In a notice published by the Registrar of Political Parties and Chief Executive Officer J.C. Lorionokou, the ORPP announced that the Social Democratic Party of Kenya (SDP) and the People’s Alternative Voice (PAV) are in the process of being provisionally registered under Section 5(2)(a) of the Political Parties Act.

The ORPP, a State office established under Section 33 of the Political Parties Act and Article 260 of the Constitution, said its mandate includes registering and regulating political parties as well as administering the Political Parties Fund.

According to the notice, the Social Democratic Party of Kenya (SDP) has adopted pink, white and sky blue as its official party colours, with the slogan “Change – Mageuzi.” The party’s symbol is the acronym SDP enclosed inside a circle.

The party’s listed founder members are Nyangong’ Duncan Nyumbah, Omwandasi Jared Dishon and Kinyua Mary Wacuka.

The founders of PAV are listed as Odenyo John Fitzgerald Elly, Nyando Rachel Mmboga and Ali Hussein Kiplangat.

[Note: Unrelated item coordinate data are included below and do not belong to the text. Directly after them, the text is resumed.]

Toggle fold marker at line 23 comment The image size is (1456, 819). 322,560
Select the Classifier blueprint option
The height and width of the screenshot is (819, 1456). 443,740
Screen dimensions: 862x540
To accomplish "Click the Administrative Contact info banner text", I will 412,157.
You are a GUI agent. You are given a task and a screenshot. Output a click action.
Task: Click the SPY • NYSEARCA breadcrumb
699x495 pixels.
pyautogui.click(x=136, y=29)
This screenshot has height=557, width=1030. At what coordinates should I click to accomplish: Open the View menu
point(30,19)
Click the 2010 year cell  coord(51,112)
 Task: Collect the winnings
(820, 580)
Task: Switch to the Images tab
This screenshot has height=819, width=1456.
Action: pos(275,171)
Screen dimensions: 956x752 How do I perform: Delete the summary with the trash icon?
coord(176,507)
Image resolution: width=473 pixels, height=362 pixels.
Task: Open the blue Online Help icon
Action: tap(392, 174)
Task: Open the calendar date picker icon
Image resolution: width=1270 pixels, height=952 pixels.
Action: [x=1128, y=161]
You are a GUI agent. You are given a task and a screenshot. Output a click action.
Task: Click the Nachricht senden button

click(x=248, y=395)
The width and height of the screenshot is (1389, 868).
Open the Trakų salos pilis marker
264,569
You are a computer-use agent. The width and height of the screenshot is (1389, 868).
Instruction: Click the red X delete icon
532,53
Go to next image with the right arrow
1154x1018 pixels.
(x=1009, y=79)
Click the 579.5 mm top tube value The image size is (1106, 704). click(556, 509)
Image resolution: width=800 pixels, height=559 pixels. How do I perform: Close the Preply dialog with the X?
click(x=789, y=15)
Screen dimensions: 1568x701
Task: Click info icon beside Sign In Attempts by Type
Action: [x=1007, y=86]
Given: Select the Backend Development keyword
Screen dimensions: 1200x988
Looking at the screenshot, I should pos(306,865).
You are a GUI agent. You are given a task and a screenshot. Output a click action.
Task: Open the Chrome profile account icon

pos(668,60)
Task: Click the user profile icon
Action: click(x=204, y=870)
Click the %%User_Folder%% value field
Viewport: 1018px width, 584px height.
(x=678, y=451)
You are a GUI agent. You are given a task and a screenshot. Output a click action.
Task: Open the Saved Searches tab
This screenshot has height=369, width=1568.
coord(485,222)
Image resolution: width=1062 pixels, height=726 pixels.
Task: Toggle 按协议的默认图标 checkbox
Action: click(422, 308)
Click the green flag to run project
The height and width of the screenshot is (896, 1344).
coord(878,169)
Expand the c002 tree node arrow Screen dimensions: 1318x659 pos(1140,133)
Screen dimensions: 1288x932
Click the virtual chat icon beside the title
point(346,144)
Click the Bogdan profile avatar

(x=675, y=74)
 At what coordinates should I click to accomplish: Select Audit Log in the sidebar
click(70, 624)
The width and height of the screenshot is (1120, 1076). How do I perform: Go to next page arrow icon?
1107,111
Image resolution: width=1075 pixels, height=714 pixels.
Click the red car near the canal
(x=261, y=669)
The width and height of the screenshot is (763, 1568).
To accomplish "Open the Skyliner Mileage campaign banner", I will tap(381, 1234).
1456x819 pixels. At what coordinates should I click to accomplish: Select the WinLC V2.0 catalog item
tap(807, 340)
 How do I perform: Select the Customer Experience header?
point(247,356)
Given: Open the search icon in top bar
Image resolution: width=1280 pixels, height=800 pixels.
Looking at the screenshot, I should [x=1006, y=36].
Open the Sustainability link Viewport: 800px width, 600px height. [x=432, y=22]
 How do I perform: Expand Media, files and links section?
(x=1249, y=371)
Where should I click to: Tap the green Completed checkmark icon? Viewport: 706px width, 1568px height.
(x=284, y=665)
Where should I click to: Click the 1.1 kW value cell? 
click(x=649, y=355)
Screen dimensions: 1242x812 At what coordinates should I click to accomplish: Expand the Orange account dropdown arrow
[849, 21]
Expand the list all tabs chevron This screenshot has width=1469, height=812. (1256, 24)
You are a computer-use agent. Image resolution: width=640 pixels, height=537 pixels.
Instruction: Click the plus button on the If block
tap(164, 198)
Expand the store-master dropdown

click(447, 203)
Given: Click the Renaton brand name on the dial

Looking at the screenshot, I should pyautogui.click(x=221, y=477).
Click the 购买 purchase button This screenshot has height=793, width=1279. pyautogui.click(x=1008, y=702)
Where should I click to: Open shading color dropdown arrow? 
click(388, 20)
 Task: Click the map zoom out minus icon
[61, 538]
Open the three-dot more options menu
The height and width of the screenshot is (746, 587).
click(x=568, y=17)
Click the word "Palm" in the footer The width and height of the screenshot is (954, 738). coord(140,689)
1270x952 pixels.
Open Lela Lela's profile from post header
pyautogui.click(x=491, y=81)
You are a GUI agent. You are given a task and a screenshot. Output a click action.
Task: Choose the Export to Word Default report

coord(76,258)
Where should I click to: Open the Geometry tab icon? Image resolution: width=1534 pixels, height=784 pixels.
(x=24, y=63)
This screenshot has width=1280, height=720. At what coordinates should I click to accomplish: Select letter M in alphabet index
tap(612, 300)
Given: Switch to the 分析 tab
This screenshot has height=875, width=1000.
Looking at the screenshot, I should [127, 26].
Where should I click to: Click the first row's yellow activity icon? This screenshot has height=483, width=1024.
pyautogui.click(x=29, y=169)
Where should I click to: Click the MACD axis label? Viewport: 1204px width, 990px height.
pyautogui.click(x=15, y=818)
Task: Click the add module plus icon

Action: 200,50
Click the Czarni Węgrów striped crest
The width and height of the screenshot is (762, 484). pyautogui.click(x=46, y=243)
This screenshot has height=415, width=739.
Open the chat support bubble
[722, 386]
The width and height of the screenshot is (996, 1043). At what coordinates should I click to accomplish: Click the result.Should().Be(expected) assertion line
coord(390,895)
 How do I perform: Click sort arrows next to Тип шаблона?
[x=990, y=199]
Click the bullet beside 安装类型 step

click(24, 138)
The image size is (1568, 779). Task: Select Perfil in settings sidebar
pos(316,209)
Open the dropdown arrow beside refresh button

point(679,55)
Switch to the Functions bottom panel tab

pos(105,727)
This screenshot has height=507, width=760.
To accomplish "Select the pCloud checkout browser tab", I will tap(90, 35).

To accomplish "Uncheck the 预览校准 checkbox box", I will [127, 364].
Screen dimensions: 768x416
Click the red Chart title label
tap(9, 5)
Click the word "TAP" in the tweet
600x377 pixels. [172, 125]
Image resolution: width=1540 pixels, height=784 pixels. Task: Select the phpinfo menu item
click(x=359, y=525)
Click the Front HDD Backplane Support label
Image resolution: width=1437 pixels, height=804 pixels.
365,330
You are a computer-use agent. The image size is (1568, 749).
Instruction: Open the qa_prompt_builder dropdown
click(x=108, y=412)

The Registrar said particulars of the two proposed political parties have been published on the ORPP website to facilitate public scrutiny as required by law.

Any person wishing to oppose the provisional registration of either party has seven days from the date of publication of the notice to submit objections either in writing or in person to the Office of the Registrar of Political Parties at Lion Place, Fourth Floor, Waiyaki Way at Karuna Close, Nairobi.

The provisional registration marks the first step in the legal process of establishing a political party in Kenya.

Kenya has 91 fully registered political parties. The ORPP’s updated register indicates that, as of January 2026, there were 91 parties that had met the legal requirements for full registration under the Political Parties Act-STAR.